As humanity begins to recognise that the moral and ethical rules formed by the mind are insufficient, an aspiration arises to develop something that is eternal and perfected as a rule of action. This led to the development of scriptures that represented the wisdom of their time. Sri Aurobindo points out that inevitably they included a certain number of precepts that were bound to the time and culture within which they arose, while at the same time, they began to express what could be recognised as universal truths. “But two of the elements are evolutionary and valid for a time, mental constructions, human readings of the will of the Eternal; the third, attached and subdued to certain social and moral formulas, had to share the fortunes of its form.” This leads either to a rigidity that dooms that particular teaching or scripture to obsolescence or else it remains so narrowly formulated as to suppress the individual evolutionary urge. This represents a step beyond the moral and ethical rules, but it does not yet exhibit the freedom and plasticity required.
As with all progress, the change begins with the individual who then communicates the force of the idea or emotion to the society, which struggles over time to widen itself and adapt itself to a new insight. For this to occur, the individual must have a certain amount of unrestrained freedom. “The unrestrained indulgence of his outer impulses leads to anarchy and dissolution, but the suppression and coercion of his soul’s freedom by a fixed and mechanical rule spells stagnation or an inner death. Not this coercion or determination from outside, but the free discovery of his highest spirit and the truth of an eternal movement is the supreme thing that he has to discover.”
The pattern of individual discovery followed by extension to the society also takes place with respect to the spiritual law. “The supreme law also must be discovered by the individual in his spirit. Then only, through a spiritual influence and not by the mental idea, can it be extended to others. A moral law can be imposed as a rule or an ideal on numbers of men who have not attained that level of consciousness or that fineness of mind and will and psychic sense in which it can become a reality to them and a living force. As an ideal it can be revered without any need of practice. As a rule it can be observed in its outsides even if the inner sense is missed altogether. The supramental and spiritual life cannot be mechanised in this way; it cannot be turned into a mental ideal or an external rule. It has its own great lines, but these must be made real, must be the workings of an active Power felt in the individual’s consciousness and the transcriptions of an eternal Truth powerful to transform mind, life and body.”

#### THE RECORDS:

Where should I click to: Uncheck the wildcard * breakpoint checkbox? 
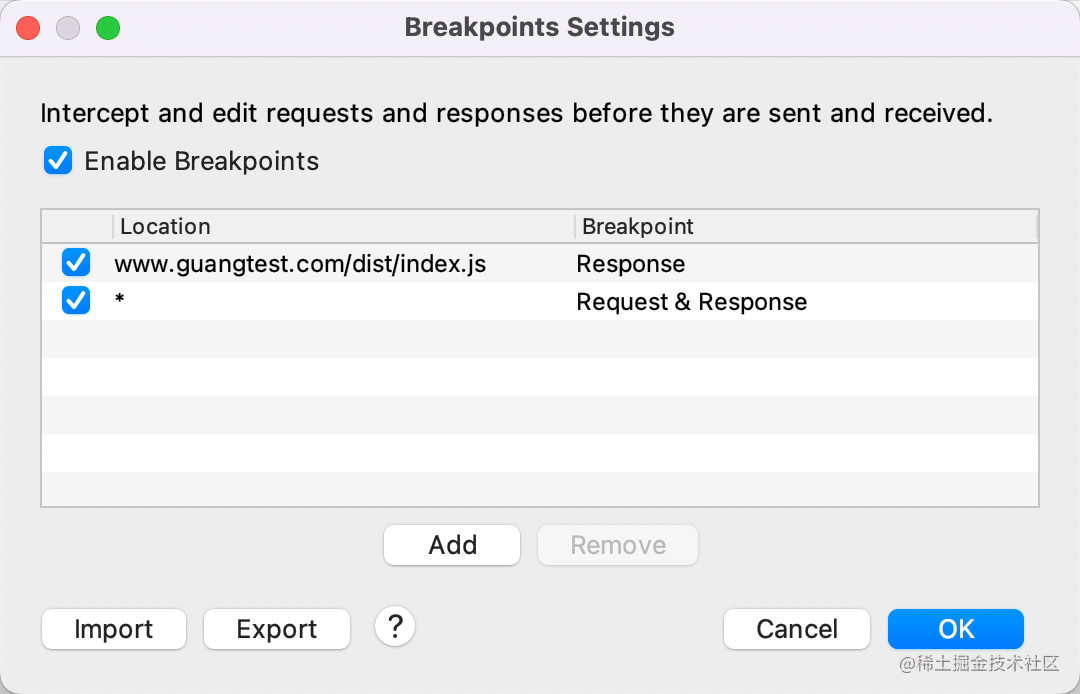(x=76, y=301)
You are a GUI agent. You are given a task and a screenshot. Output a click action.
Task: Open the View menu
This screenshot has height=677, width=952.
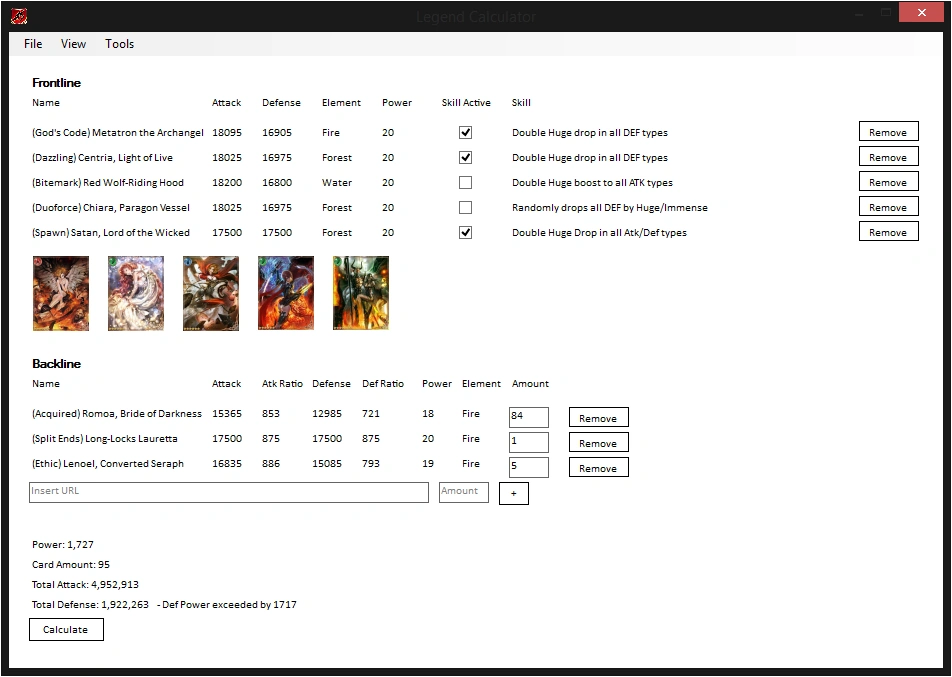[x=73, y=43]
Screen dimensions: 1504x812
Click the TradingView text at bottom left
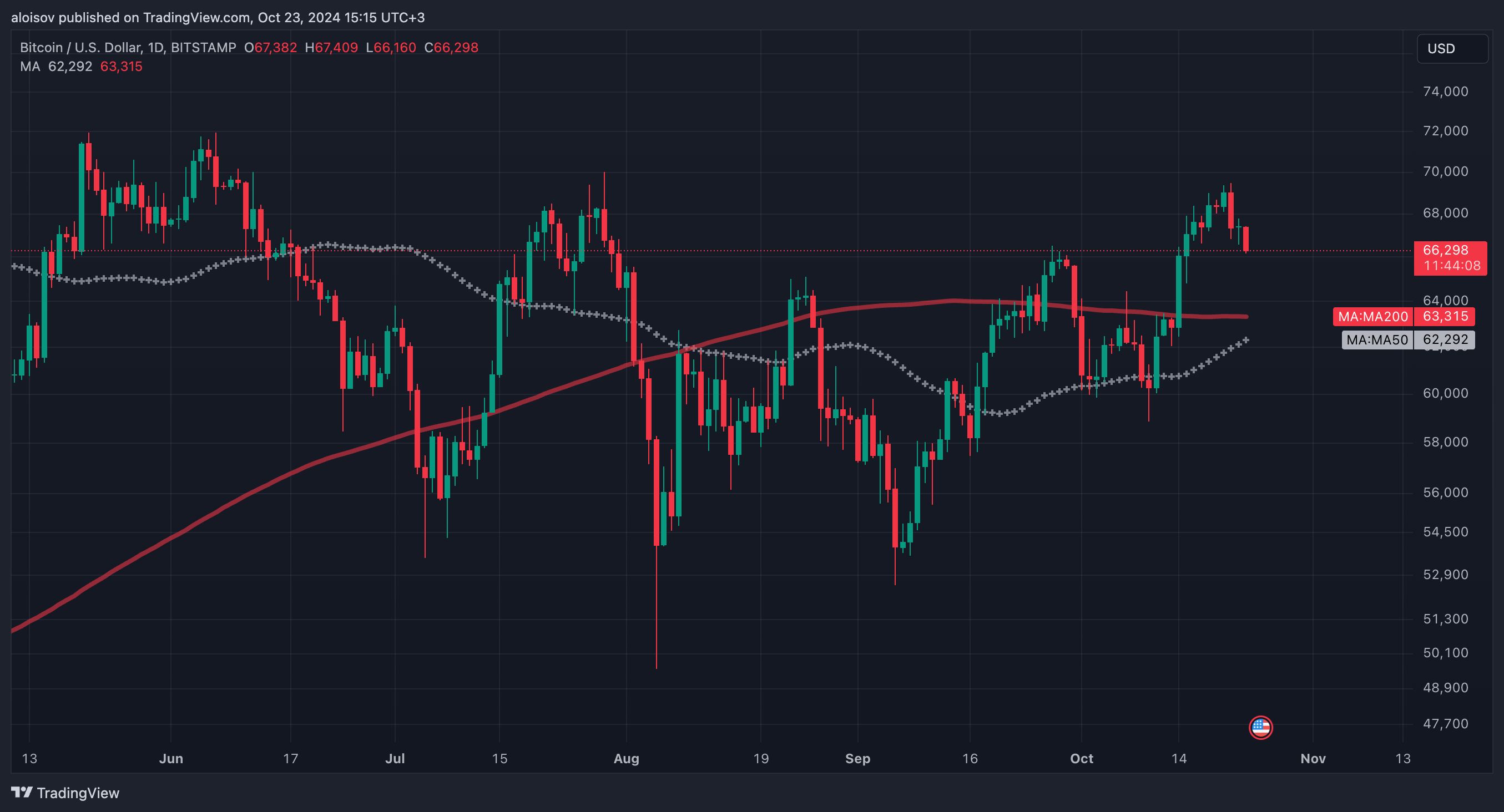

#### PROBLEMS AND TASKS:
(1) Write out everything in the records from their first line down to the line containing "[x=73, y=43]", with both ends included, and leave the pictures out.
(2) Pick up the passage on moral and spiritual law after its last sentence and carry it on.
The text and the records come from unrelated sources.

#### RESPONSES BY TASK:
(1)
Where should I click to: Uncheck the wildcard * breakpoint checkbox? 
(x=76, y=301)
You are a GUI agent. You are given a task and a screenshot. Output a click action.
Task: Open the View menu
This screenshot has height=677, width=952.
[x=73, y=43]

(2)
It is this spiritual force which can bring about true change in the individual and the society. “Only by our coming into constant touch with the divine Consciousness and its absolute Truth can some form of the conscious Divine, the dynamic Absolute, take up our earth-existence and transform its strife, stumbling, sufferings and falsities into an image of the supreme Light, Power and Ananda.”
And it is this power alone that can resolve the disharmony and opposition of principles that we see in the earlier stages of the ethical and moral evolution of the race. “in that universality and unity alone can we find the supreme law of the divine manifestation in the life of the embodied spirit; in that alone can we discover the supreme motion and right play of our individual nature. In that alone can all these lower discords resolve themselves into a victorious harmony of the true relations between manifested beings who are portions of the one Godhead and children of one universal Mother.”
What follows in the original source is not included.